In “Turn,” Scrooge is happy and fulfilled at the beginning of the play, then he's visited by three modern spirits the ghosts of Christmas Insincerity, Christmas Obligation and Christmas Excess and he becomes bitter and disillusioned with the whole holiday.

“It's our way of taking a dig at the consumerism that's so much a part of modern Christmases,” said Cathleen Ann, a Palatine resident and co-founder of Vex. “But it's not overly serious. It's really funny, and I think people will have a great time.”

Those who prefer a more faithful interpretation of “A Christmas Carol” needn't worry. The Goodman Theatre in Chicago is offering its 33rd annual “Carol” production, which will feature the talents of veteran Chicago actor John Judd in the Scrooge role for the first time. A number of suburban actors are in the cast this year as well, including Christine Sherrill of St. Charles as Mrs. Cratchit; Cameron Conforti of South Elgin as Tiny Tim; and Grant Mitchell of Elmhurst and Emma Gordon of Clarendon Hills as members of the Cratchit family.

The production is directed by William Brown, who staged it the past four years.
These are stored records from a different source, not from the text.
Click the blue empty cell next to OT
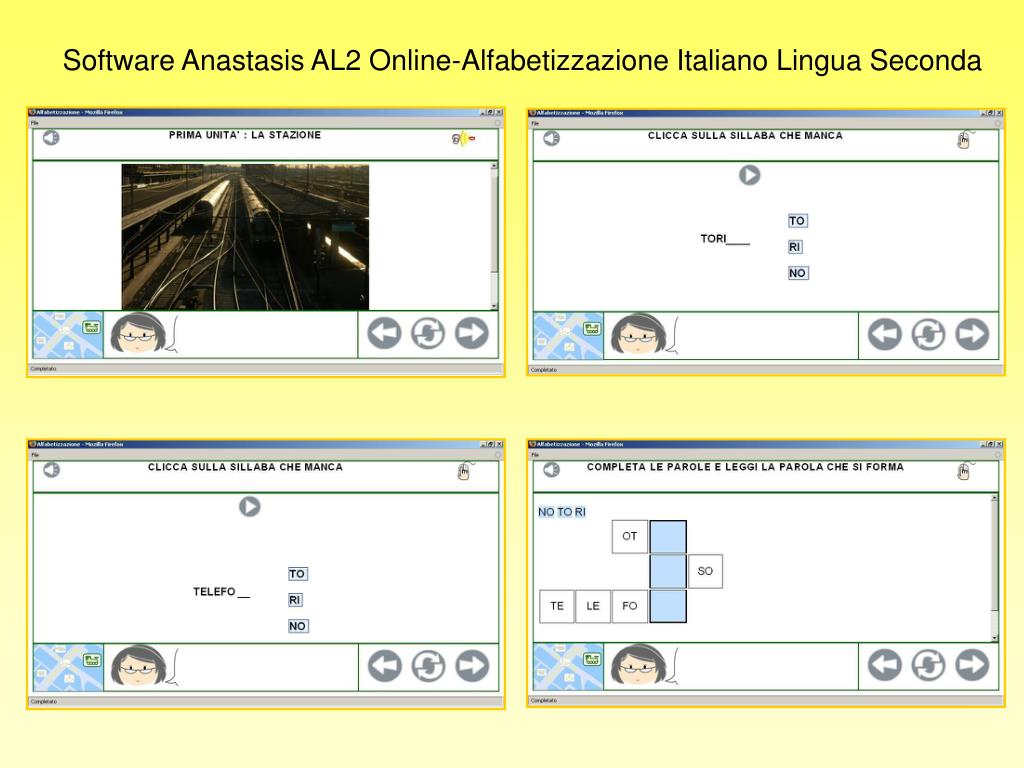The height and width of the screenshot is (768, 1024). [668, 537]
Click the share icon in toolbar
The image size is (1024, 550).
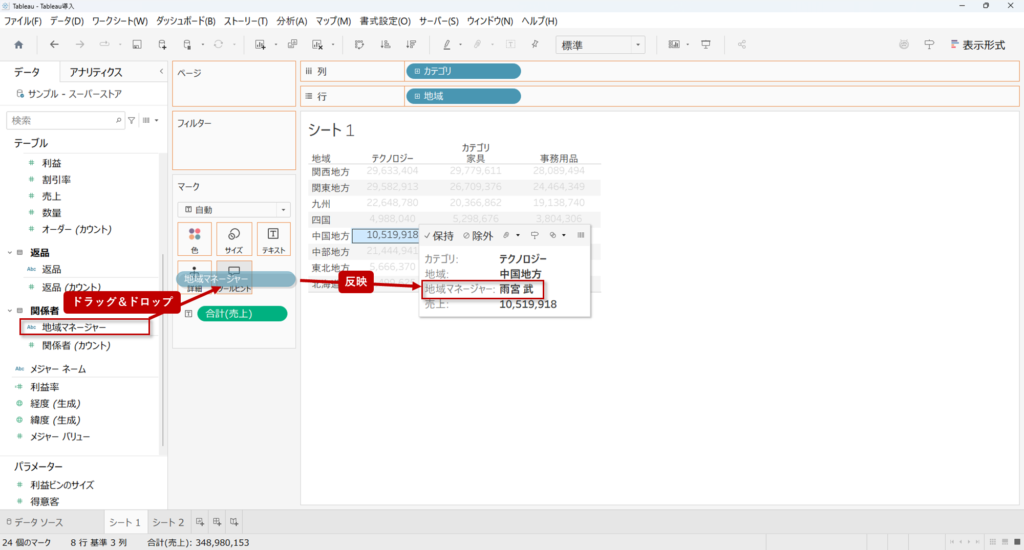point(741,45)
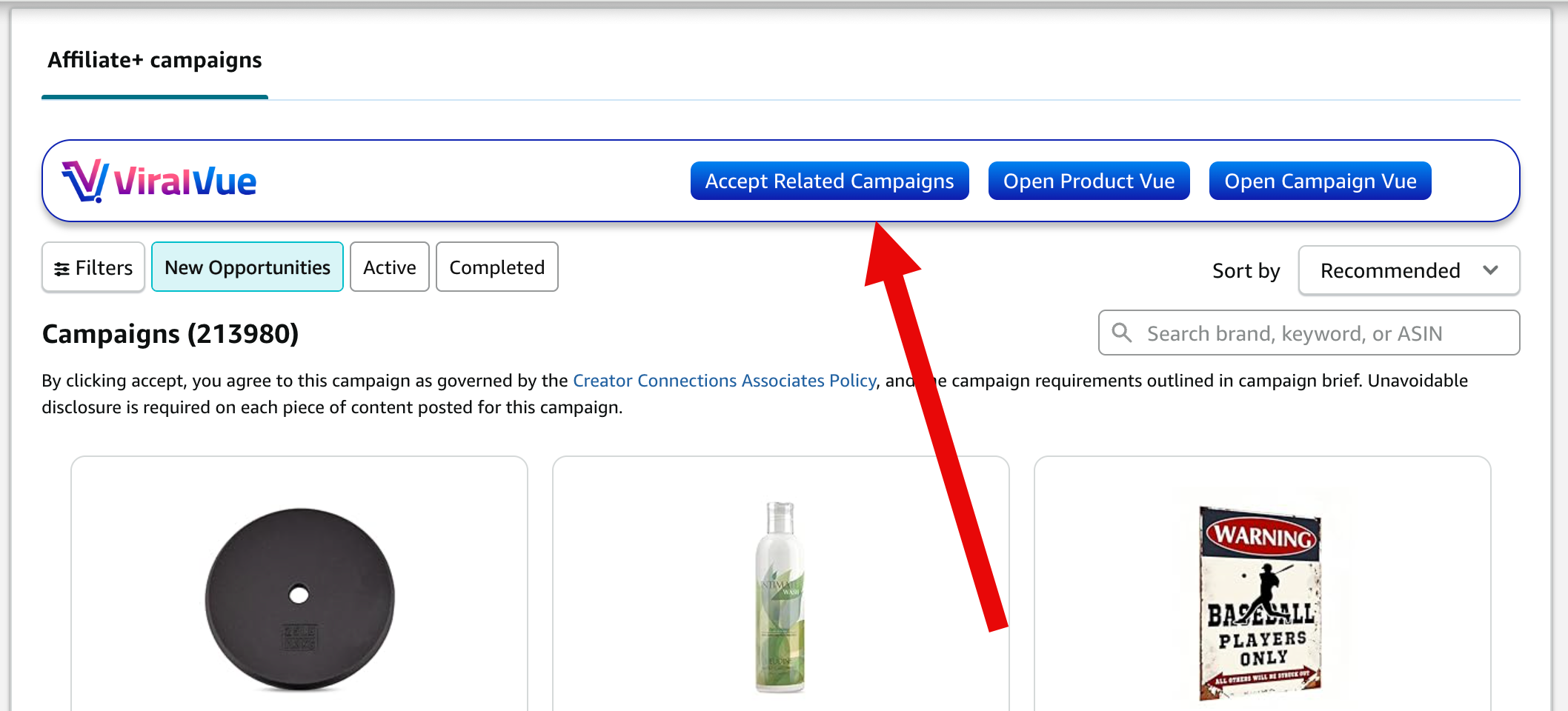Click the Open Product Vue button
Image resolution: width=1568 pixels, height=711 pixels.
1089,181
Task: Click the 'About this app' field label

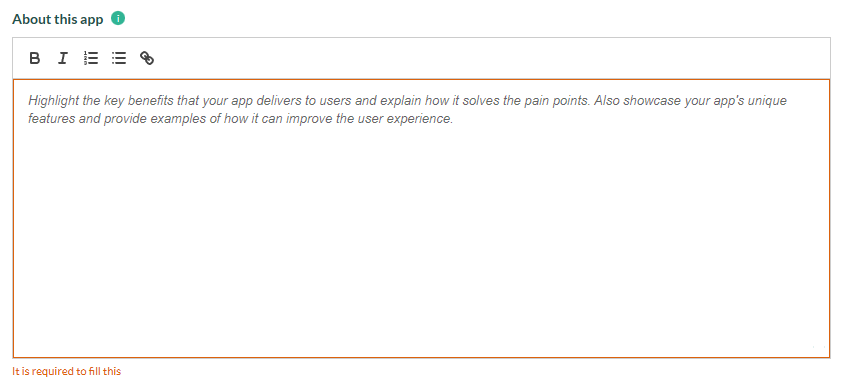Action: click(x=58, y=19)
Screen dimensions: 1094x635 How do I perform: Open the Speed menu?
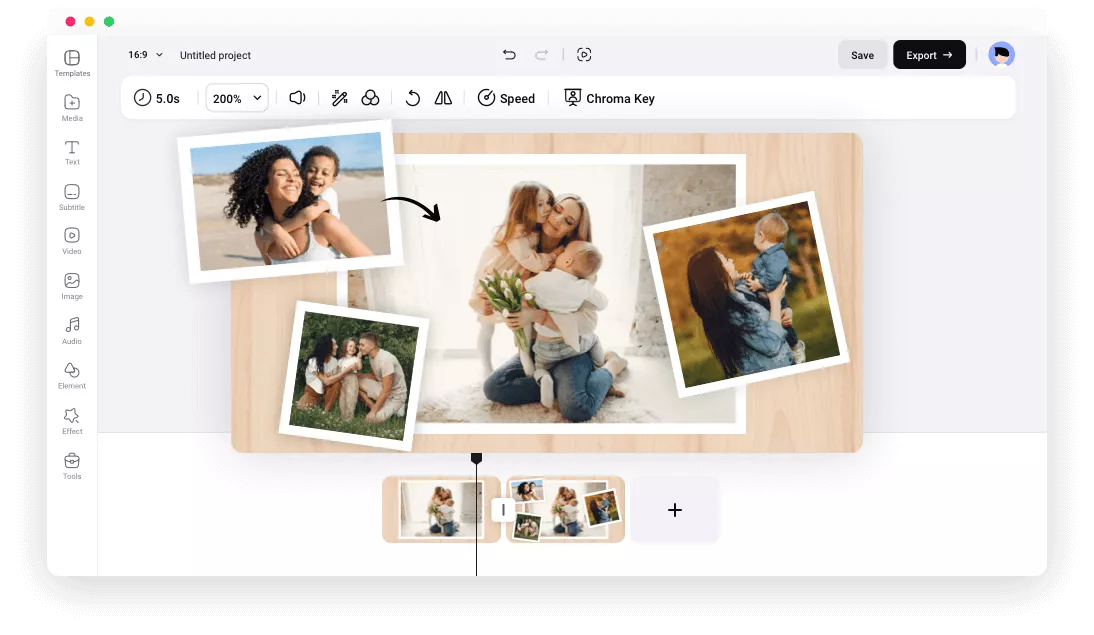(506, 98)
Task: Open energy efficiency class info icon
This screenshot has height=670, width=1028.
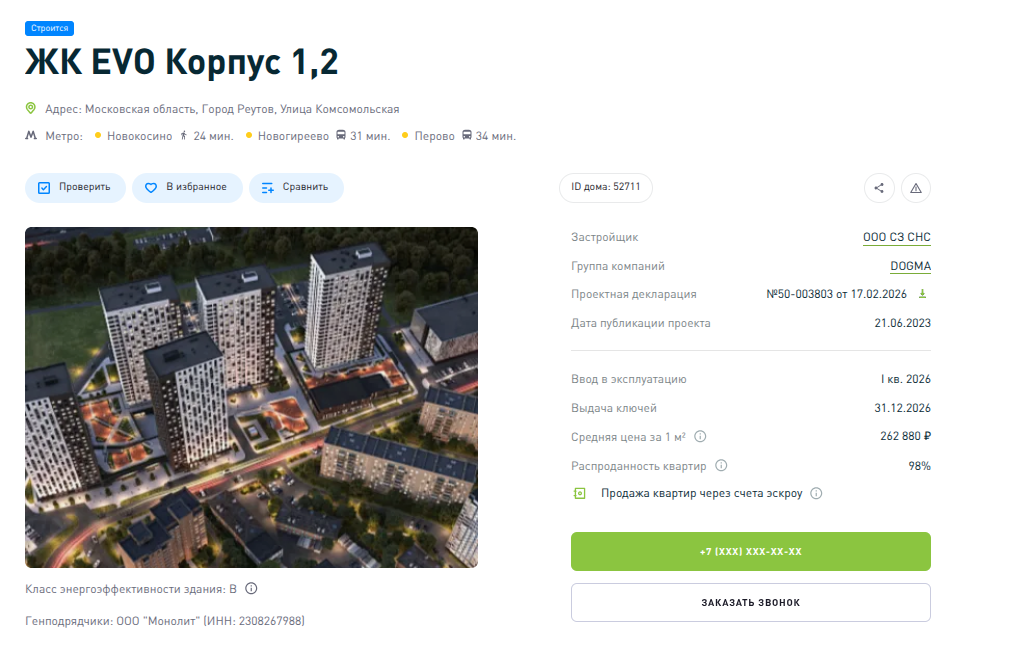Action: click(251, 589)
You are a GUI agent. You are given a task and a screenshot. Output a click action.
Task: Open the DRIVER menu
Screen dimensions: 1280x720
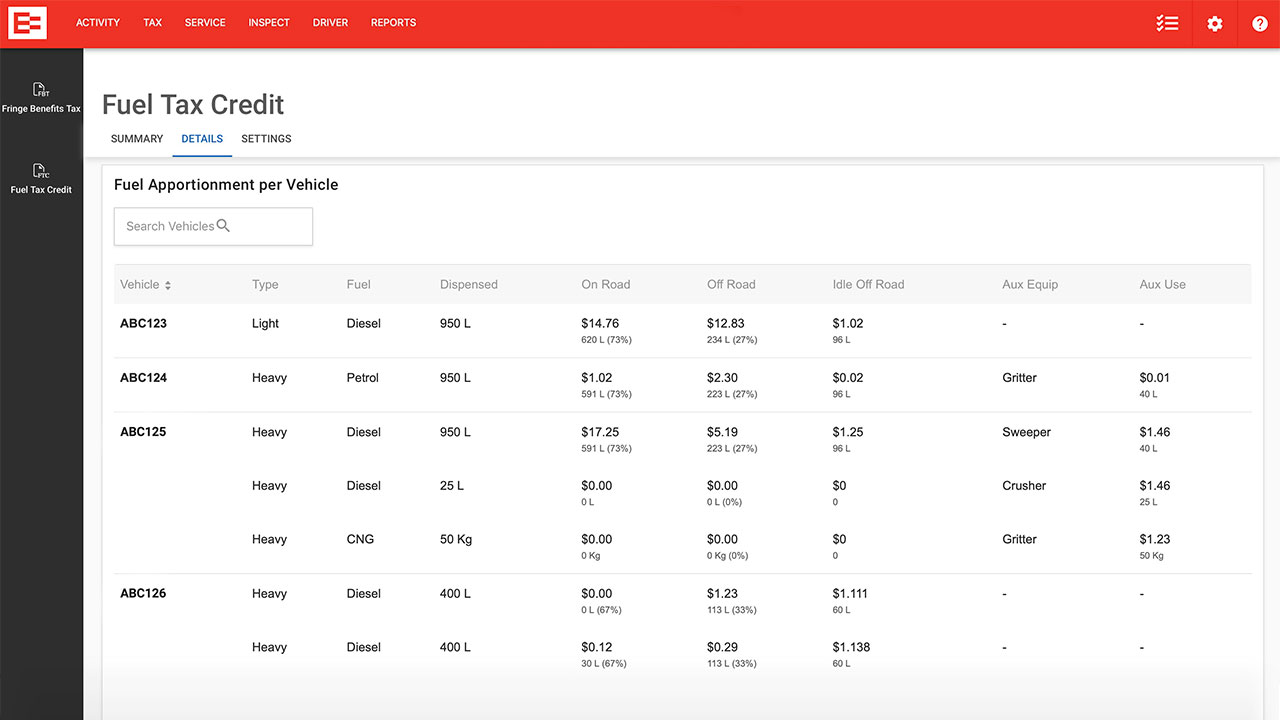click(x=330, y=23)
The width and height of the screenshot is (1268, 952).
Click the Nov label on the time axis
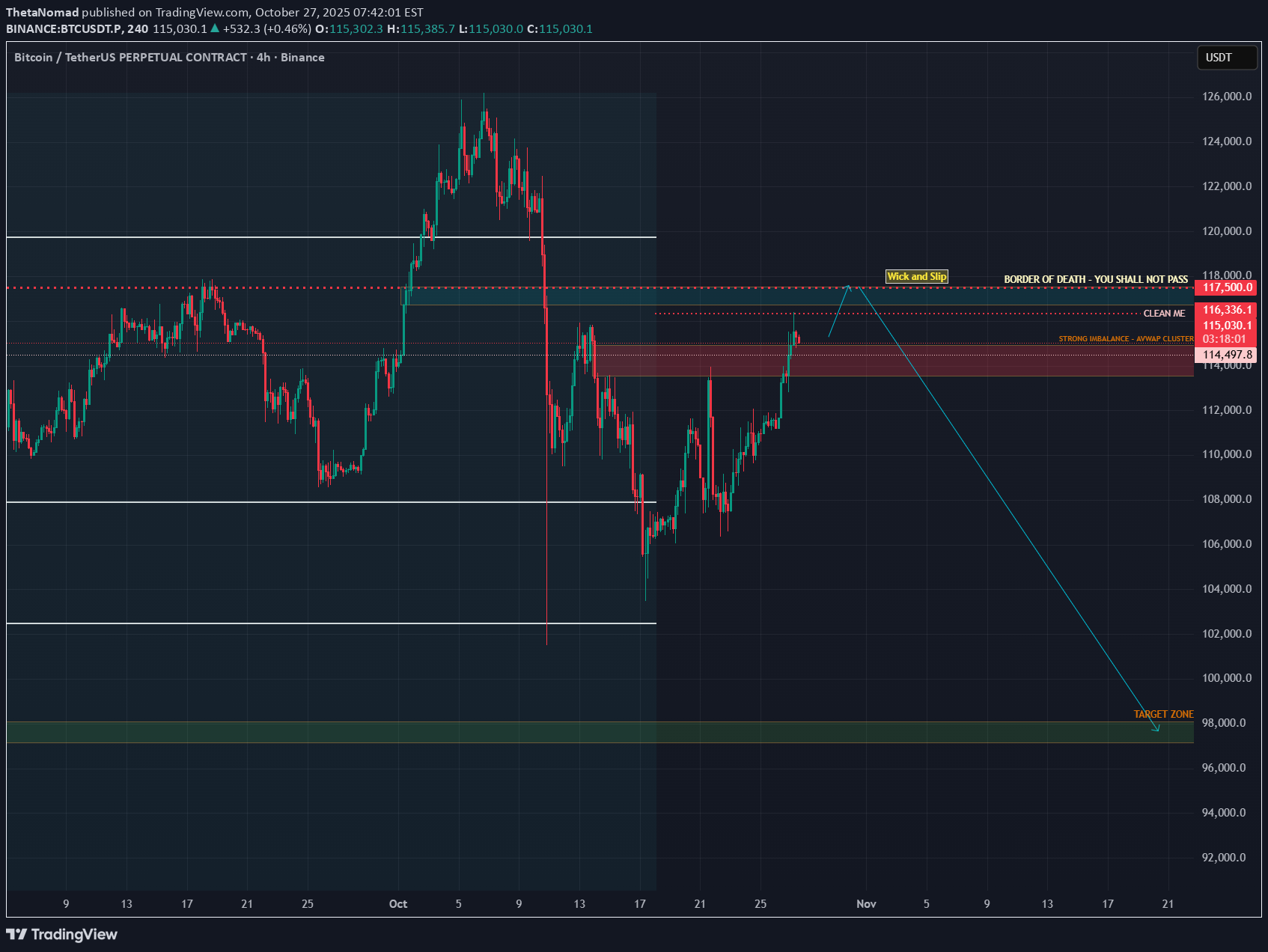pos(866,904)
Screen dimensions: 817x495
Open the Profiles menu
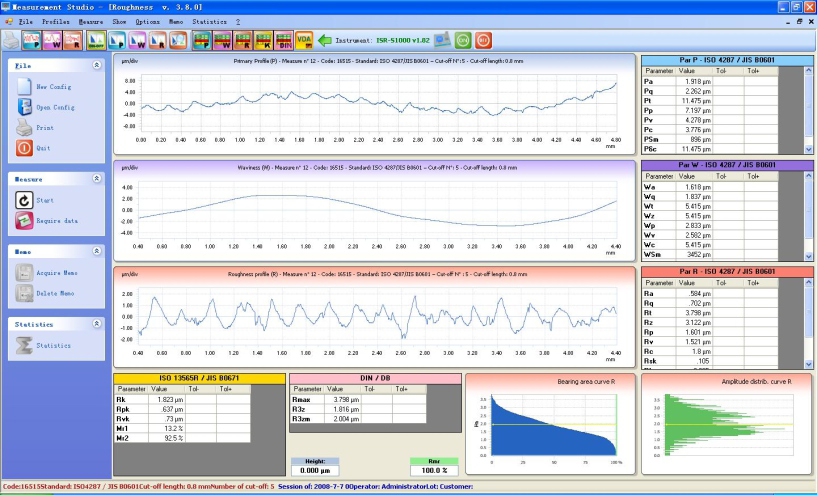point(56,20)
“A Christmas Carol” is also being produced at the Metropolis Performing Arts Centre in Arlington Heights this holiday season. Crystal Lake resident Stephen Connell, who plays Scrooge, leads a cast filled with suburban residents in this all-ages production.

As long as people celebrate the holiday season, there will be all manner of “A Christmas Carol” adaptations to enjoy, said Harper College's Colbert.

“I don't see this tradition ever going away,” she said. “The story is just too wrapped up in the season. For some, it's as much a part of it as shopping, which is saying something.”